Thread: Checking for "out of bounds" address?

  1. #1
    and the hat of sweating
    Join Date
    Aug 2007
    Location
    Toronto, ON
    Posts
    3,545

    Checking for "out of bounds" address?

    The sadistic bastard who wrote this test harness decided to load Keys & Values from a config file, but he defined the Values array as a union of unsigned long, char* so either numbers or strings could be stored.

    I'm trying to print out all the keys & values after they are parsed from the file, but I have no idea if the value is a number or string, so if I print it as a string when it's just a number I get a Segmentation fault.

    In C is there any way to check if a pointer is valid before using it?
    I'm guessing not. What about trying to print a char* pointer and not crashing if it's invalid (kind of like catching an exception)?

  2. #2
    Officially An Architect brewbuck's Avatar
    Join Date
    Mar 2007
    Location
    Portland, OR
    Posts
    7,396
    Quote Originally Posted by cpjust View Post
    In C is there any way to check if a pointer is valid before using it?
    Nothing portable, but it's possible to trap the segmentation fault which would occur if you tried to dereference an invalid pointer. But that's platform-specific.

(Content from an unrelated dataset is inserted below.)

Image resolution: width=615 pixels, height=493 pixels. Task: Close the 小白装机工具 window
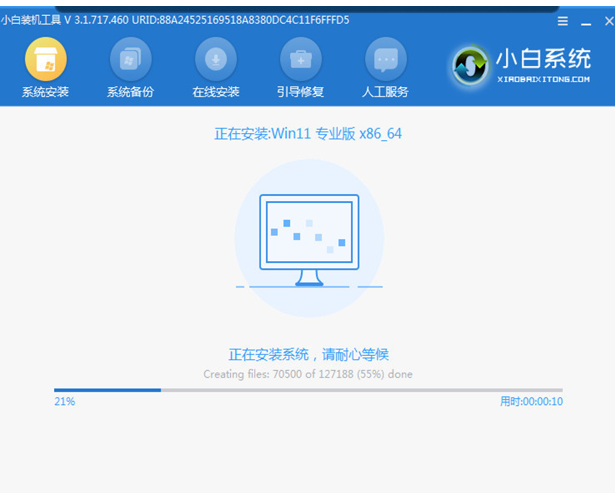601,20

    Anyway, just because the pointer is valid doesn't mean you should treat it as a pointer. This is awful design.

  3. #3
    and the hat of sweating
    Join Date
    Aug 2007
    Location
    Toronto, ON
    Posts
    3,545
    Quote Originally Posted by brewbuck View Post
    Nothing portable, but it's possible to trap the segmentation fault which would occur if you tried to dereference an invalid pointer. But that's platform-specific.

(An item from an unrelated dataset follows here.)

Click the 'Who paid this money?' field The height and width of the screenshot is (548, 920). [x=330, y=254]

    Anyway, just because the pointer is valid doesn't mean you should treat it as a pointer. This is awful design.
    Well I think I can honestly say - this is the worst code I have ever seen in my life!
    I just want to get this program working as quick as possible so I never have to look at it again.

  4. #4
    Officially An Architect brewbuck's Avatar
    Join Date
    Mar 2007
    Location
    Portland, OR
    Posts
    7,396
    Quote Originally Posted by cpjust View Post
    Well I think I can honestly say - this is the worst code I have ever seen in my life!
    I just want to get this program working as quick as possible so I never have to look at it again.
    Probably, whether the value is treated as an integer or a string is based on what Key it is associated with. The original programmer probably just memorized or hard-coded which Key has what type of value in it.

  5. #5
    and the hat of int overfl Salem's Avatar
    Join Date
    Aug 2001
    Location
    The edge of the known universe
    Posts
    39,660
    Are the numbers within a given range (typically)?

    What kind of system are you running on?
    If you dance barefoot on the broken glass of undefined behaviour, you've got to expect the occasional cut.
    If at first you don't succeed, try writing your phone number on the exam paper.

  6. #6
    Officially An Architect brewbuck's Avatar
    Join Date
    Mar 2007
    Location
    Portland, OR
    Posts
    7,396
    Quote Originally Posted by Salem View Post
    Are the numbers within a given range (typically)?
    I'm envisioning something like: "If the key is "NumberOfClients," then the value is an integer. If the key is "Hostname" then the value is a string" etc etc... In other words, the knowledge is embedded throughout the code.

    At least that's my best guess how it was designed to work.

  7. #7
    and the hat of sweating
    Join Date
    Aug 2007
    Location
    Toronto, ON
    Posts
    3,545
    Quote Originally Posted by Salem View Post
    Are the numbers within a given range (typically)?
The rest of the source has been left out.